Refinement (Late Layers, 85–100%): Norms re-equalize, compression dissipates, and attention patterns shift to sharp positional or identity heads, enabling token-specific refinements.

Figure 5: Middle-layer sinks adapt to input complexity while early mixing remains constant, demonstrating phase-specific computational roles.

Figure 6: Attention patterns transform from diffuse mixing to sinks to positional focus across depth, illustrating the three-phase organization.

Task-Dependent Implications and Downstream Performance

A key implication of the MCR theory is the explanation of task-dependent optimal depths. Embedding tasks (e.g., classification, retrieval) achieve peak performance in the compressed middle layers, where representations are low-dimensional and linearly separable. In contrast, generation tasks (e.g., next-token prediction) require the full refinement of late layers, with performance improving monotonically through all phases.

Figure 7: Embedding tasks peak during compression while generation requires full refinement, revealing distinct computational objectives and phase-specific performance.

This divergence is robust across models and datasets, and is further validated by linear probing and LogitLens/TunedLens analyses. The results clarify why different studies report different "optimal" layers for different tasks: the computational objectives are fundamentally distinct and map to different phases of the MCR organization.

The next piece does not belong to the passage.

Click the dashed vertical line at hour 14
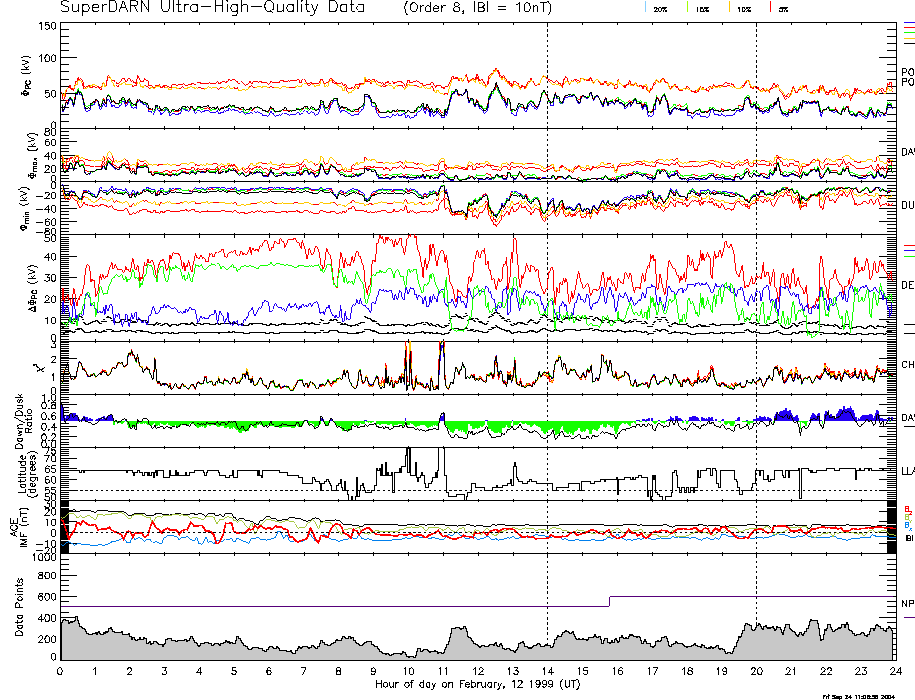This screenshot has width=915, height=700. 547,300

Broader Model and Training Dynamics

The paper extends its analysis to a broad set of models, including very large models (70B–120B), and tracks the emergence of the phenomena across training checkpoints. The observed synchronization and phase transitions are universal across architectures, though some models (e.g., Gemma 7B) achieve norm disparity via different mechanisms (e.g., decreasing non-bos norms rather than increasing bos norm).

Limitations and Future Directions

The analysis is focused on decoder-only Transformers with explicit bos tokens and may not generalize to architectures with alternative positional encodings or attention sparsity patterns. The theoretical results assume a single massive activation, though the extension to multiple massive activations is discussed. Some model-dependent exceptions in the causal ablation results suggest further investigation is warranted.

Conclusion

This work provides a unified mechanistic and theoretical account of attention sinks and compression valleys in LLMs, demonstrating that both are consequences of massive activations in the residual stream. The Mix-Compress-Refine theory offers a principled framework for understanding depth-wise computation in Transformers, with direct implications for model analysis, interpretability, and efficient deployment. The phase-specific organization explains the divergent optimal depths for embedding and generation tasks, and suggests that phase-aware early exiting and targeted interventions on massive activations could be promising directions for future research and model design.